Follow-up included fortnightly viral load, liver enzymes, creatinine and blood urea nitrogen monitoring. Urine viral load fell from >27 million copies/ml on day one to 121,000 copies/ml on day 37. Blood viral load was 6343 copies per millilitre on day 10, and, after 22 days of antiviral therapy, was no more detected. Serology for CMV showed positive IgG and negative IgM antibodies. Biochemistry was normal. No adverse effects from the treatment were seen and the baby remained asymptomatic. Neurological status remained normal. Serial ophthalmologic examination ruled out CMV chorioretinitis. Magnetic resonance imaging (MRI) at 8 weeks of age showed thinned corpus callosum and enlarged cisterna magna. Visual and hearing screenings with evocative visual potentials and otoacustic emissions were negative. At 2 month the infant showed good thriving, weighing 4800 g and with a head circumference of 37 cm. Neurologic examination was normal for age.

Discussion

Malrotation is the generic term used to describe the consequences of an arrest of embryologic development of the midgut that can occur at any phase of pregnancy with variable consequences. Rotational anomalies, which may or may not be symptomatic, are estimated to occur in between 1 in 200 and 1 in 500 live births. Symptomatic malrotation is estimated to occur in 1 in 6000 live births. From the pathogenetic point of view the anatomical development of the intestinal tract is a complex process. Simply defined, malrotation is a failure during development of normal rotation of any part of the embryonic gut [10].
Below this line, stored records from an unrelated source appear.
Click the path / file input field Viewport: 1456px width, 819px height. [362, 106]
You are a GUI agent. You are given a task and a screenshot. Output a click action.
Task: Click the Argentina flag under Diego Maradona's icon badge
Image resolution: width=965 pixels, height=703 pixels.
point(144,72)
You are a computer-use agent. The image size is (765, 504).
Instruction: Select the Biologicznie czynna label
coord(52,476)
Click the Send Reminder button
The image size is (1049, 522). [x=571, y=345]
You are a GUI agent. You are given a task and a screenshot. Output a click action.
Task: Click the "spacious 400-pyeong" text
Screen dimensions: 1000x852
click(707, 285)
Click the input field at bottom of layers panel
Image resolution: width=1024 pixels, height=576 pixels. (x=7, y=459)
The classic presentation of malrotation with volvulus is thus that of a neonate with bilious vomiting. In our patient findings suggestive of bowel obstruction have been noted on prenatal sonography and clinical and radiological evidence of intestinal obstruction were present at birth. The majority of children with malrotation do not have any predisposing syndrome or genetic susceptibility. In our patient the intestinal malrotation was associated with congenital CMV infection and positive intestinal CMV biopsy. We think that in our case congenital CMV infection may be etiologically associated with rotational anomalies.

It is not clear the exact role of the CMV infection in the pathogenesis of intestinal malrotation.
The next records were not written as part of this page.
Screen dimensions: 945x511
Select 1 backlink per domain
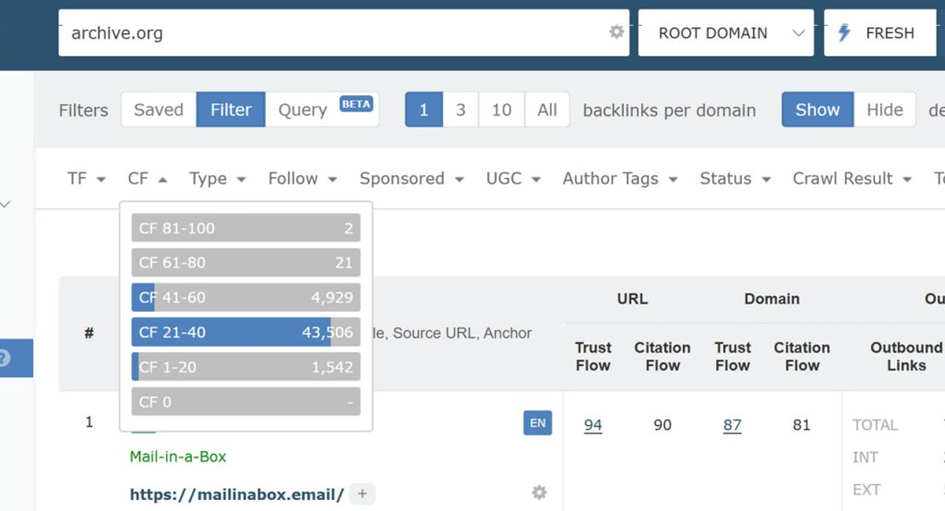coord(423,110)
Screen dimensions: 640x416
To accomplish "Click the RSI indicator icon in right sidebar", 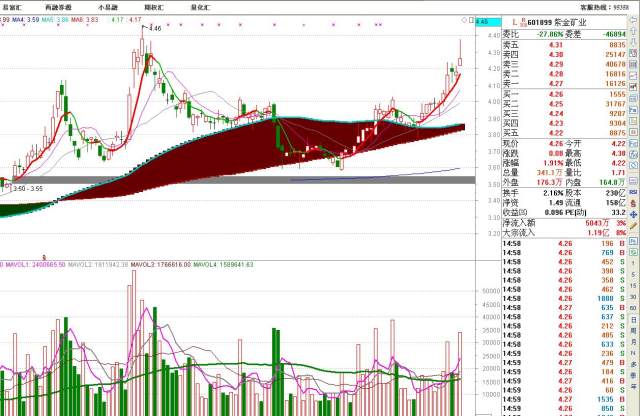I will point(633,192).

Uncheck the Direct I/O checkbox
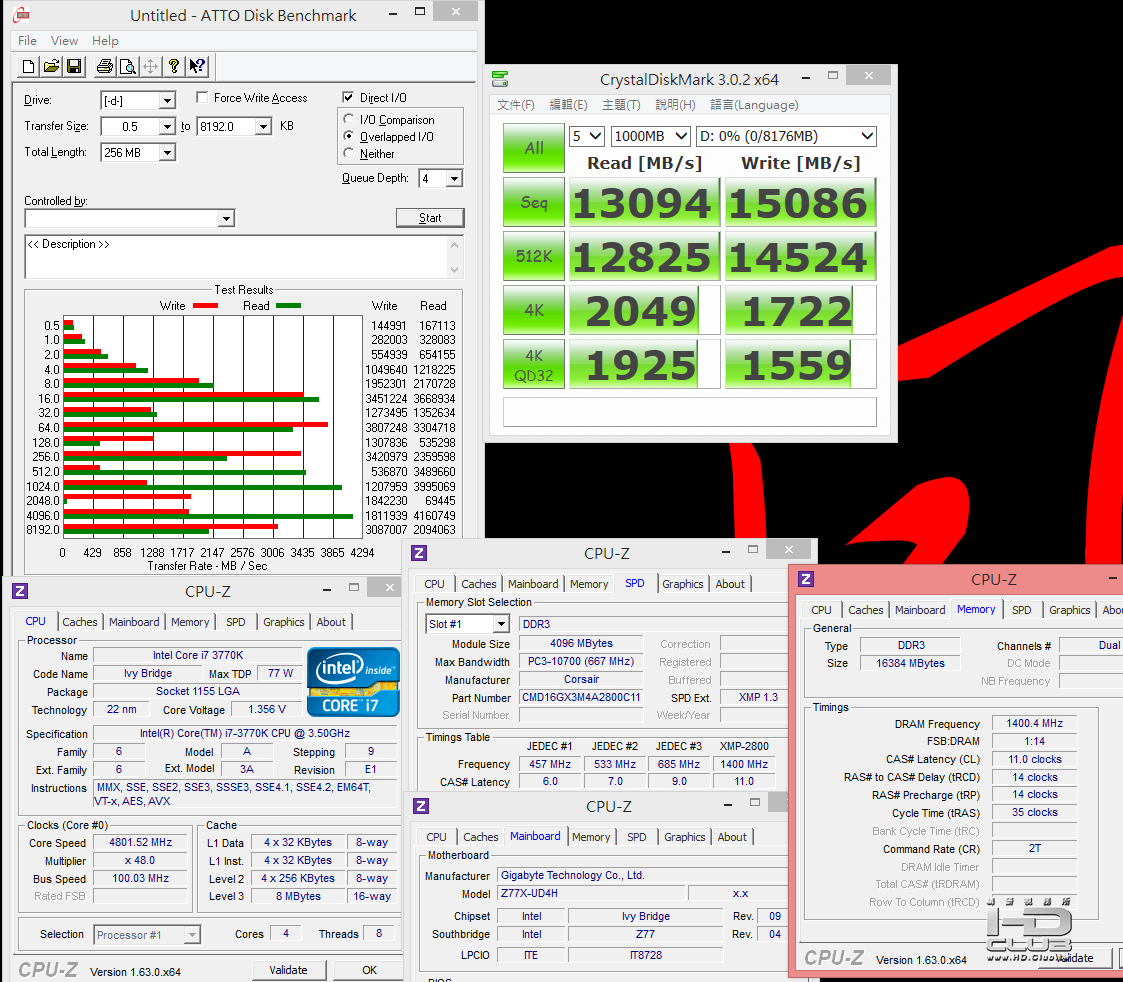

CMV-induced proinflammatory process may be responsible of the interruption of the normal development of the gut or could in turn lead to a disruption in the normal development of the gut potentiating the mechanism causing malrotation.

On the other hands other authors described CMV as a viral agent that may be involved in surgical pathology in neonates [11]. To confirm the causal relationship between CMV and these pathologic findings, a large-scale longitudinal prospective screening of CMV in neonates with intestinal conditions should be performed.

Conclusion

We suggest the hypothesis that an inflammatory process induced by CMV congenital infection may be responsible, in the early gestation, of the intestinal end-organ disease, as the intestinal malrotation. CMV infection should always be excluded in full-term infants presenting with colonic stricture or malrotation.